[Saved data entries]
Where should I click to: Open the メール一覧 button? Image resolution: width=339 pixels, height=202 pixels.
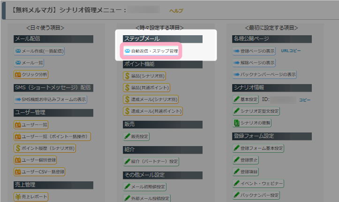coord(31,62)
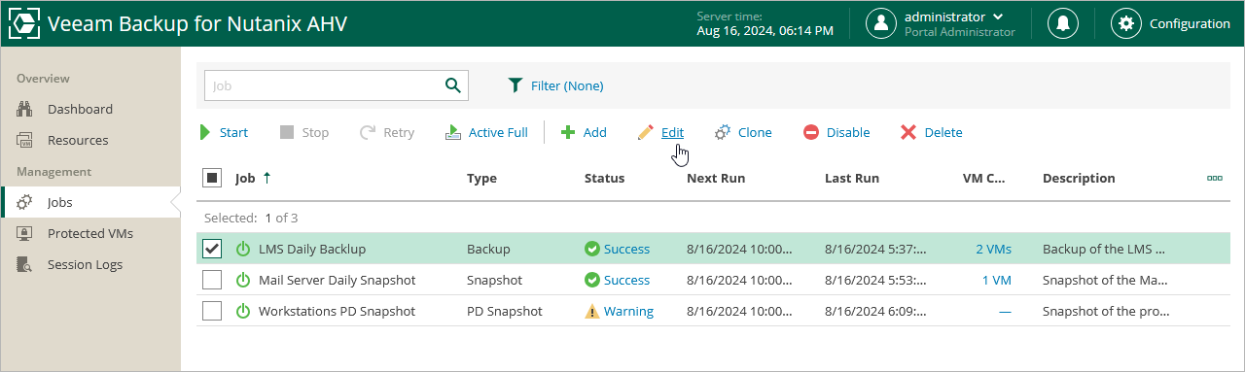This screenshot has width=1245, height=372.
Task: Delete the selected job
Action: [x=931, y=132]
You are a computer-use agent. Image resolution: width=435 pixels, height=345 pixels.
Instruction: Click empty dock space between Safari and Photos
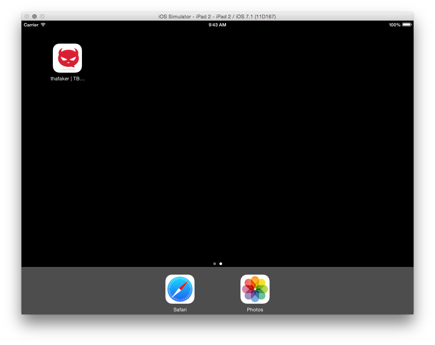coord(218,291)
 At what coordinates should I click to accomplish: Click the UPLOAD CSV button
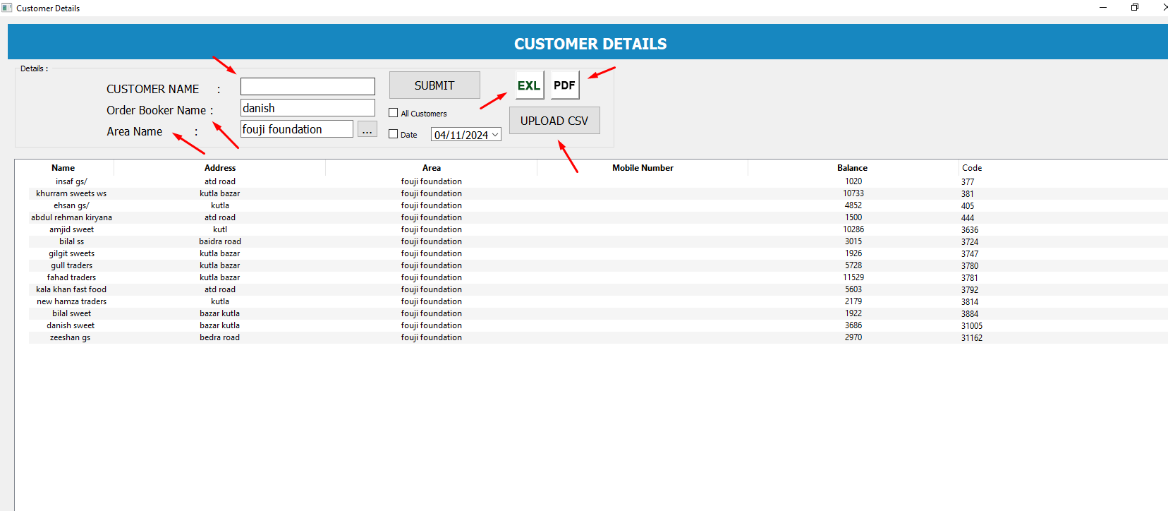click(554, 121)

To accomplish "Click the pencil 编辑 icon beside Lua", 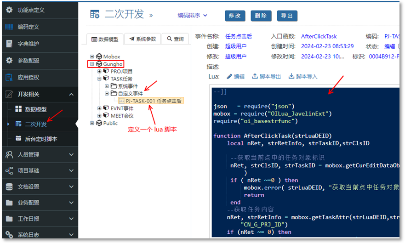I will click(x=229, y=76).
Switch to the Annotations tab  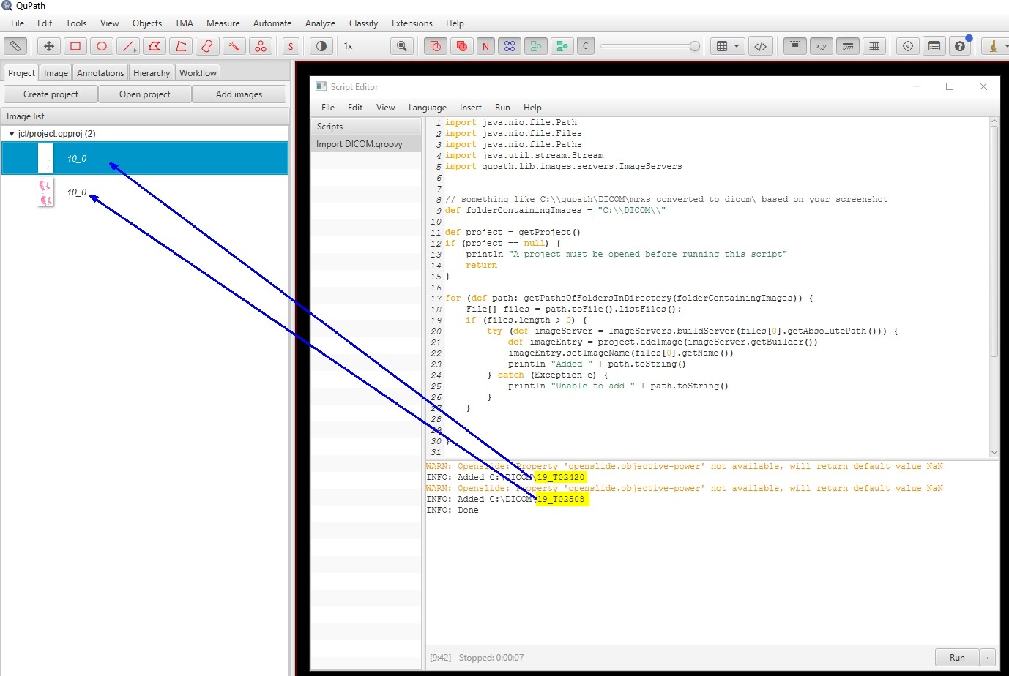(x=100, y=73)
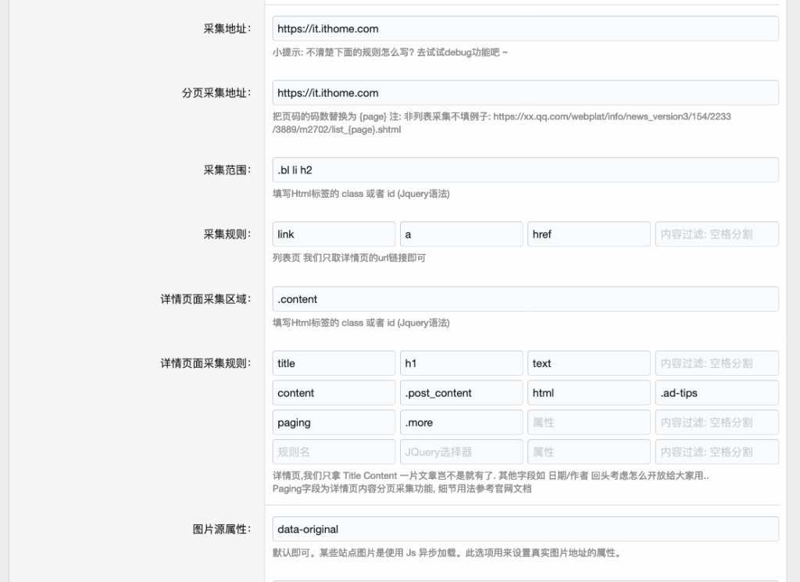The image size is (800, 582).
Task: Edit the attribute field containing text
Action: (x=588, y=363)
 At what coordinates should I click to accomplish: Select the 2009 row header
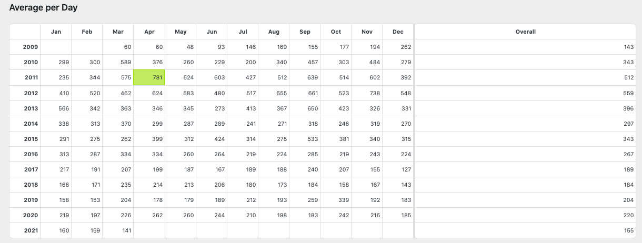click(x=30, y=47)
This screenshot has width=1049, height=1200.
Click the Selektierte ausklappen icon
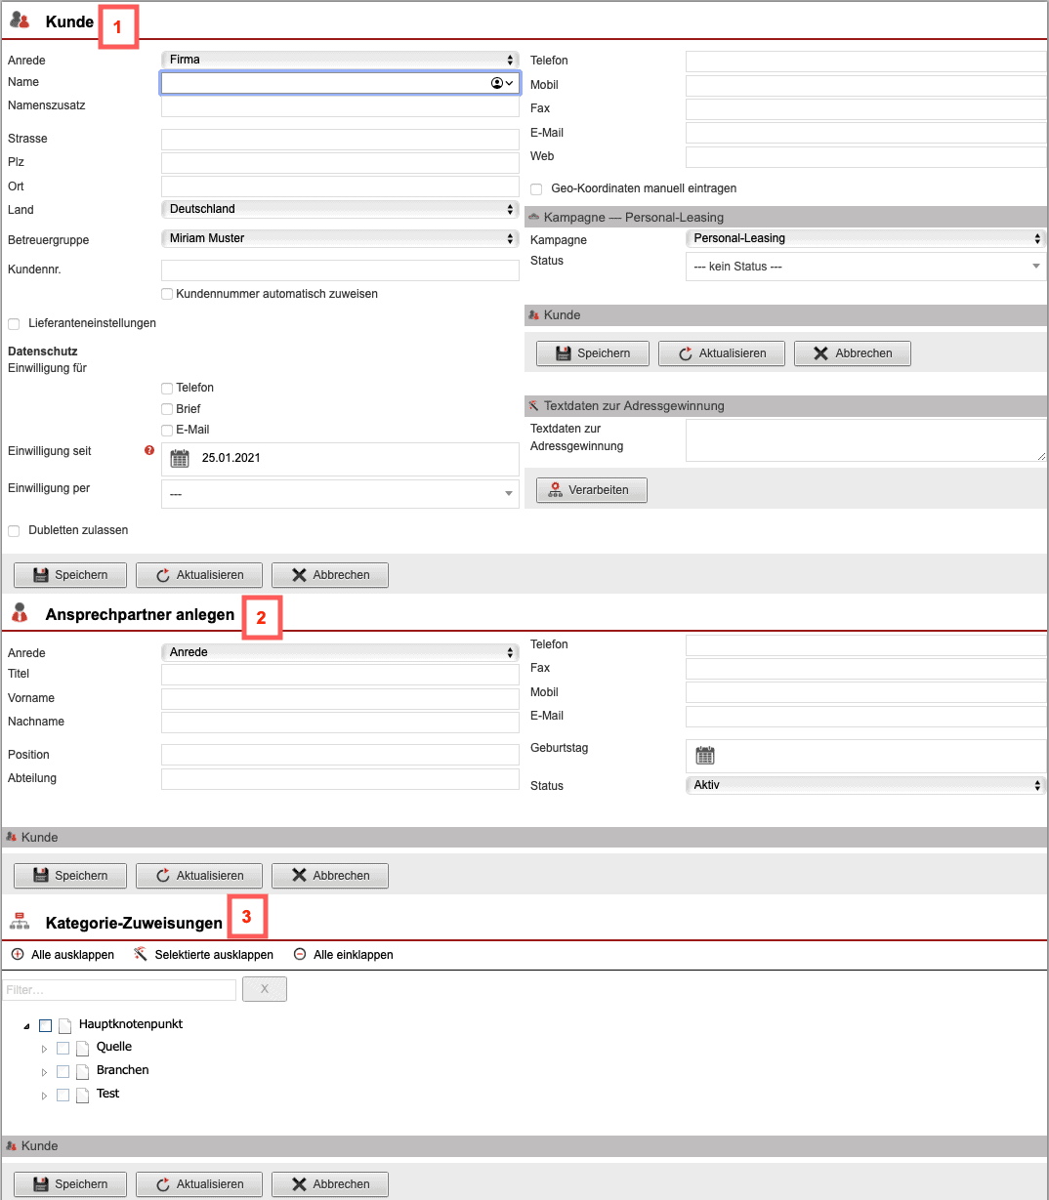141,954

WORK REQUIRED:
Write the lines out exactly, beginning at the line that holds "This screenshot has width=1049, height=1200." and stopping after the last line of the entries; include no pictures.

RESULT OF THE EXERCISE:
This screenshot has width=1049, height=1200.
Click the Selektierte ausklappen icon
141,954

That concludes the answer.